If you are a lover of the countryside, surely you have ever come across a sign of the bedside photograph.
It is a milestone or landmark of a livestock route (VP), which is established by the regional administration of the Autonomous Community in question to determine the limits of these roads and permanently mark them on the ground.
Livestock roads are assets in the public domain of the Autonomous Communities. They have their origin in the early dawn of human history, when man becomes sedentary and has the need to move herds for food, looking for the right places to satisfy it. These movements, which took on a periodic basis following fixed itineraries, formed a wide network of pastoral roads that over time became the network of livestock routes.
Livestock road currently classified as Cañada Real. Alignment of blocks on the right bank of La Cañada (marked with a beacon in the image), in a western-east direction, possibly forming part of the longitudinal strip that delimited a Roman road in Roman Hispania.
There are many countries in which transhumant livestock practices were developed, but only in our country has a specially protected public heritage destined for this use been configured since ancient times; and only in our country, that heritage, permanently threatened by multiple and changing factors, has survived to the present day.
The process of regulating livestock routes is linked in its origins to the appearance and development of the Mesta. Thus, this network of roads acquired its own nature in our country under the reign of Alfonso X “The Wise”, with the creation of the “Honored Council of the Mesta”, acquiring its maximum splendor in the 15th, 16th and 17th centuries.
Currently, the regulations at the national level that establish the legal framework for livestock routes are the Law 3/1995, of 23 March, on Livestock Roads; in our region, it is the Law 9/2003, of March 20, on Livestock Roads of Castilla-La Mancha.

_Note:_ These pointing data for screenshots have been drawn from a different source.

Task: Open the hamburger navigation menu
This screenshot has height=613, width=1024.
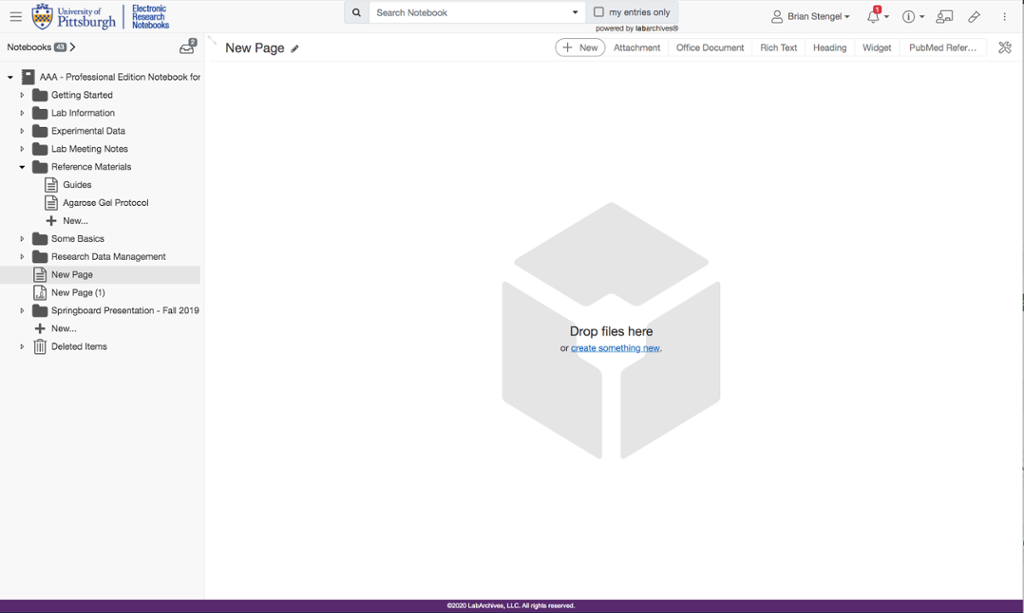Action: [15, 17]
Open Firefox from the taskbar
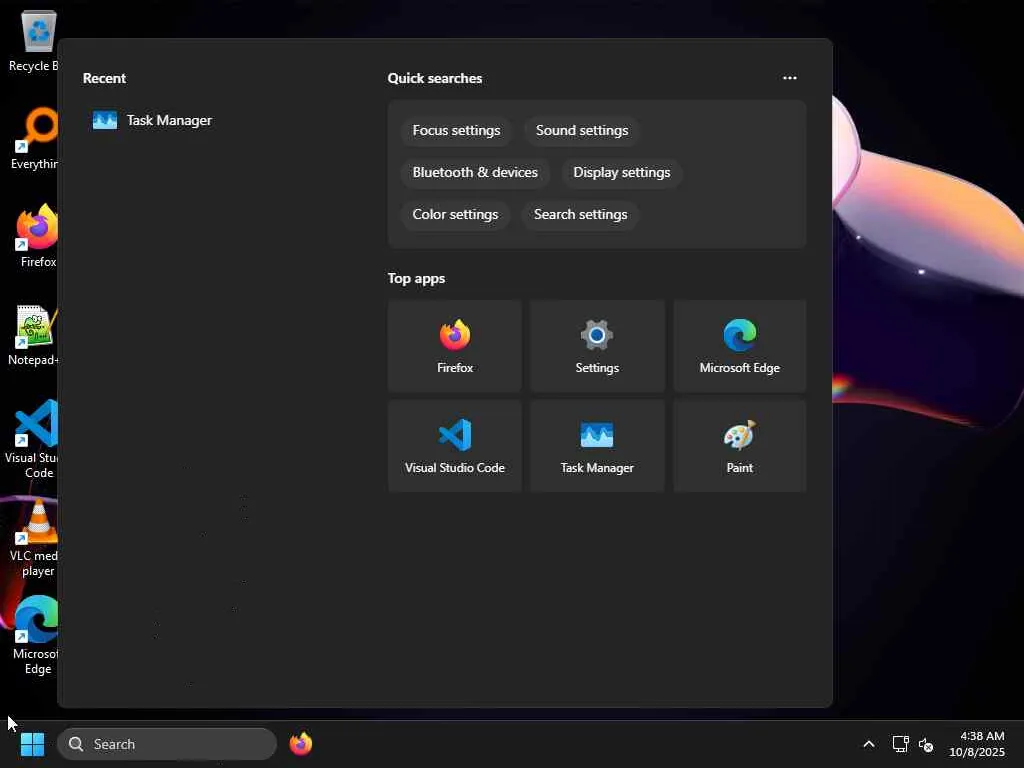The height and width of the screenshot is (768, 1024). (300, 744)
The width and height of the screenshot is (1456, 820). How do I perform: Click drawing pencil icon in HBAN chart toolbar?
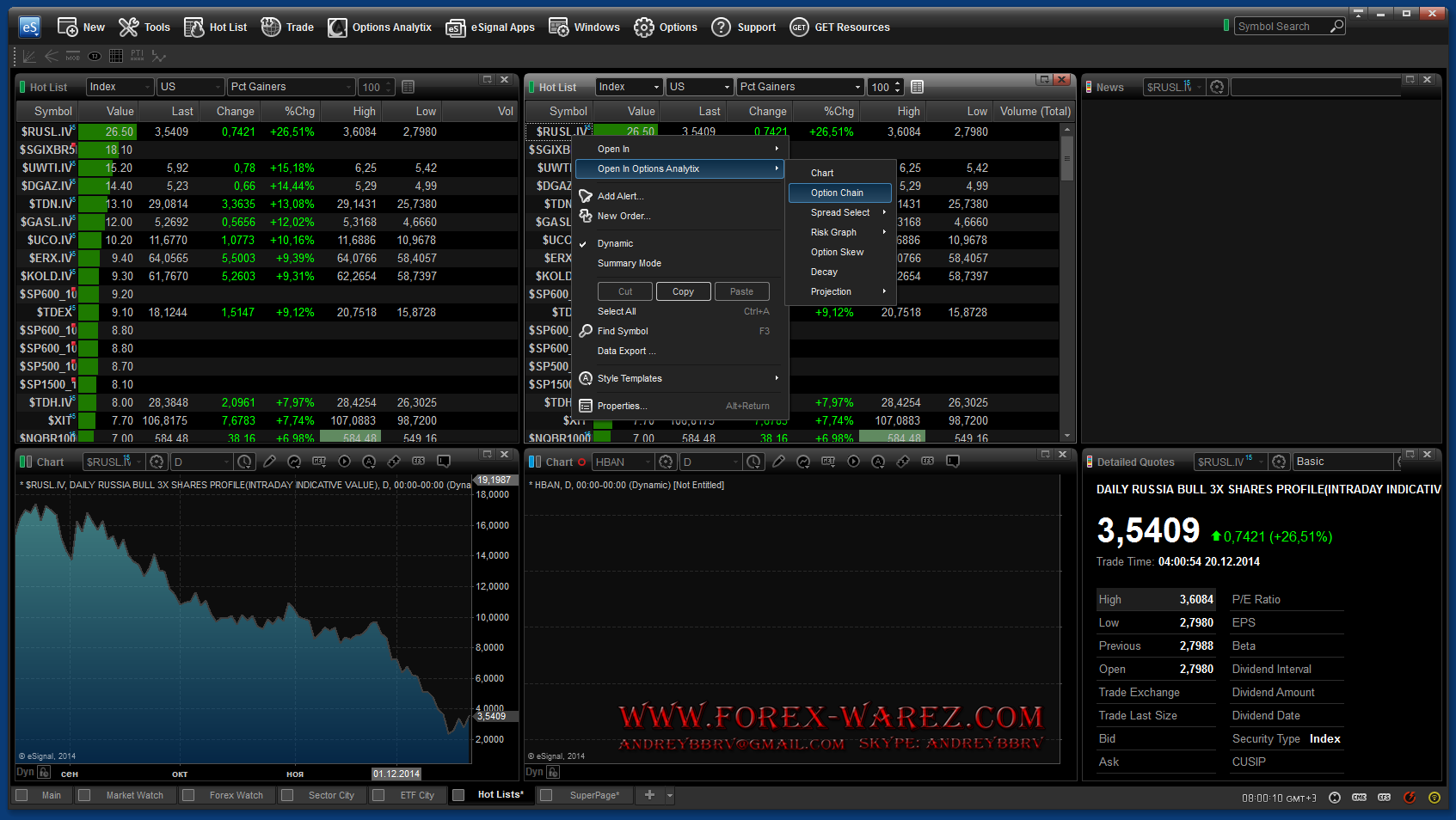pos(779,462)
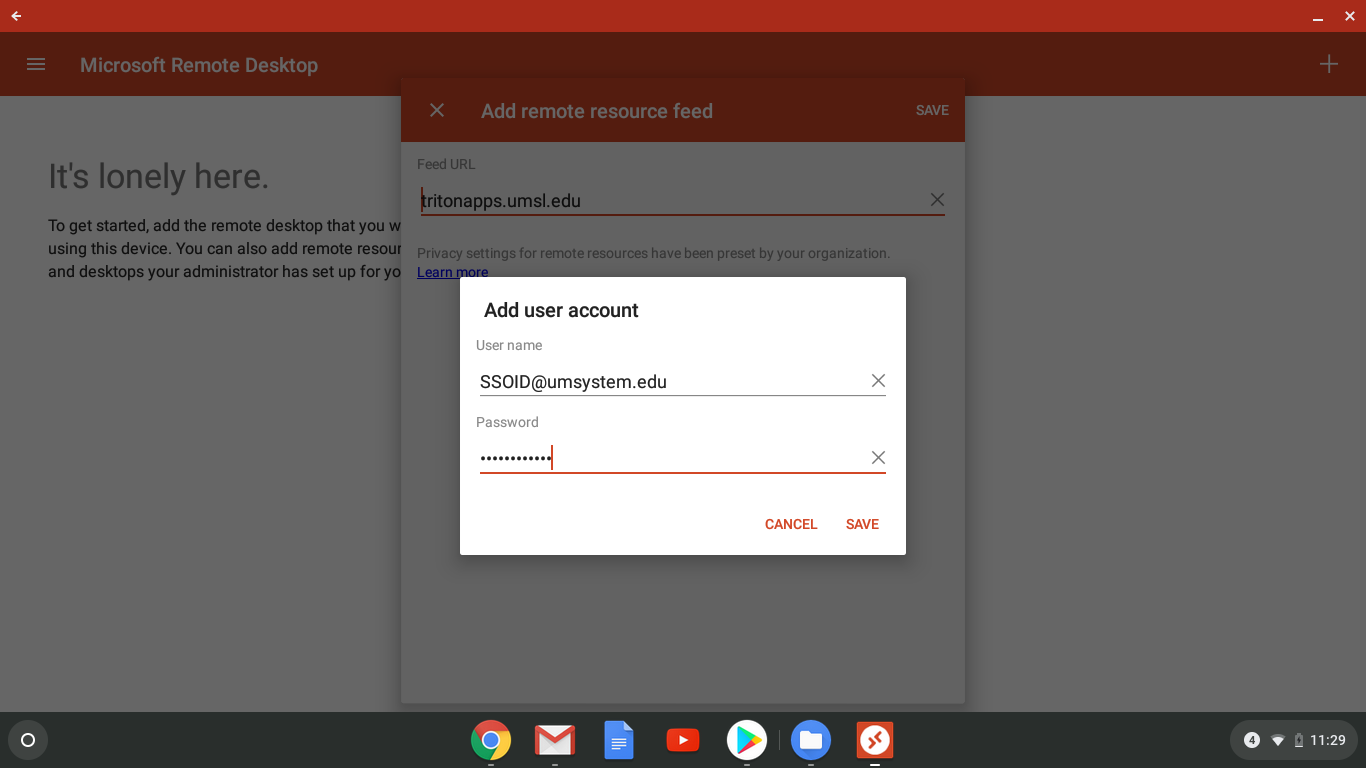Close the Add remote resource feed panel
1366x768 pixels.
[437, 110]
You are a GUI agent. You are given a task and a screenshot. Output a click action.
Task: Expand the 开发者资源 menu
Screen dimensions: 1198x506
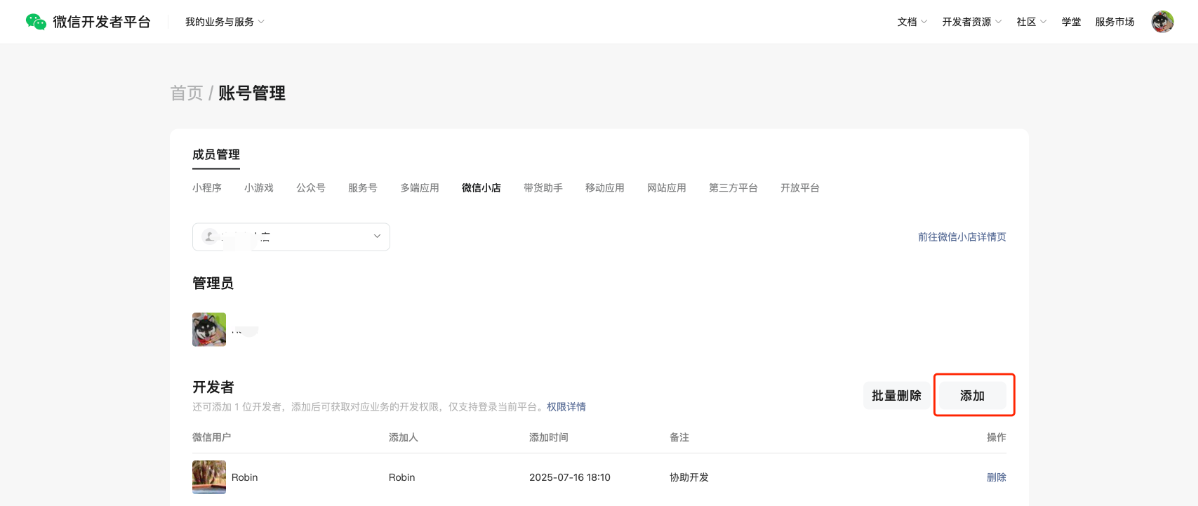[971, 22]
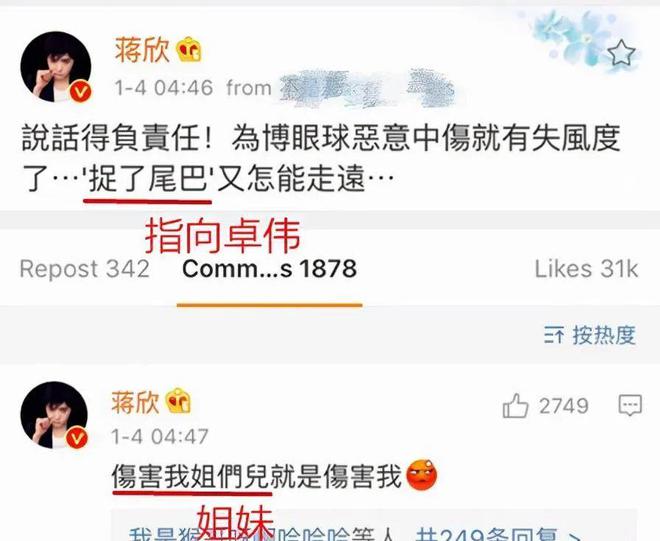Tap verified V badge on comment avatar
The image size is (660, 541).
(x=77, y=438)
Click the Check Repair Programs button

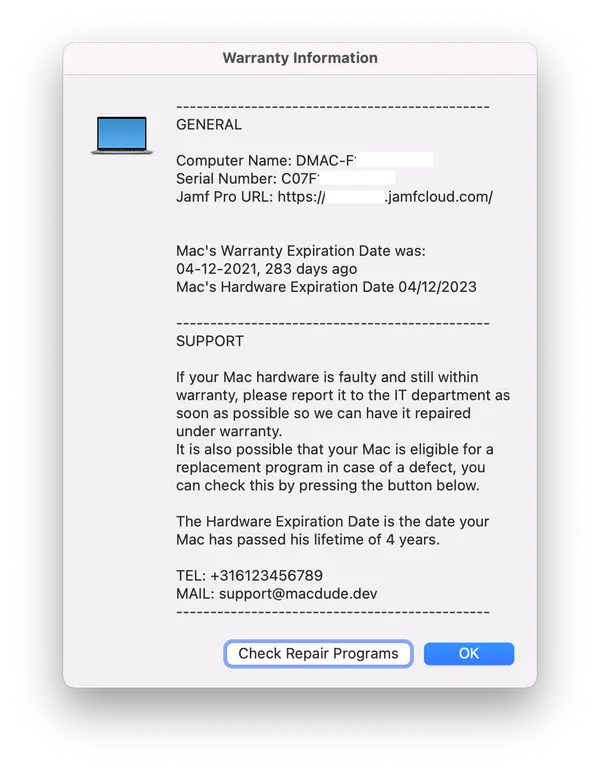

Indistinctly, one or the other, they have established a new concept of livestock routes, recognizing, in addition to their traditional service to livestock, their functional diversity and admitting new uses for them, such as agrarian, recreational, ecological and historical-cultural.
Fortunately, the legal concept of livestock routes has changed. Livestock routes are not exclusively a historical heritage; they are not only a memory or testimony of the past, but new functions or services have been legally recognized that open up new possibilities for conservation and use.
Livestock heritage is a legacy that we have received from the past and that we must conserve, manage and transmit to future generations. It is in our power to contribute to the sustainable conservation of these roads, in order to make their preservation possible.
Current state of a livestock route and a milestone of dislocation.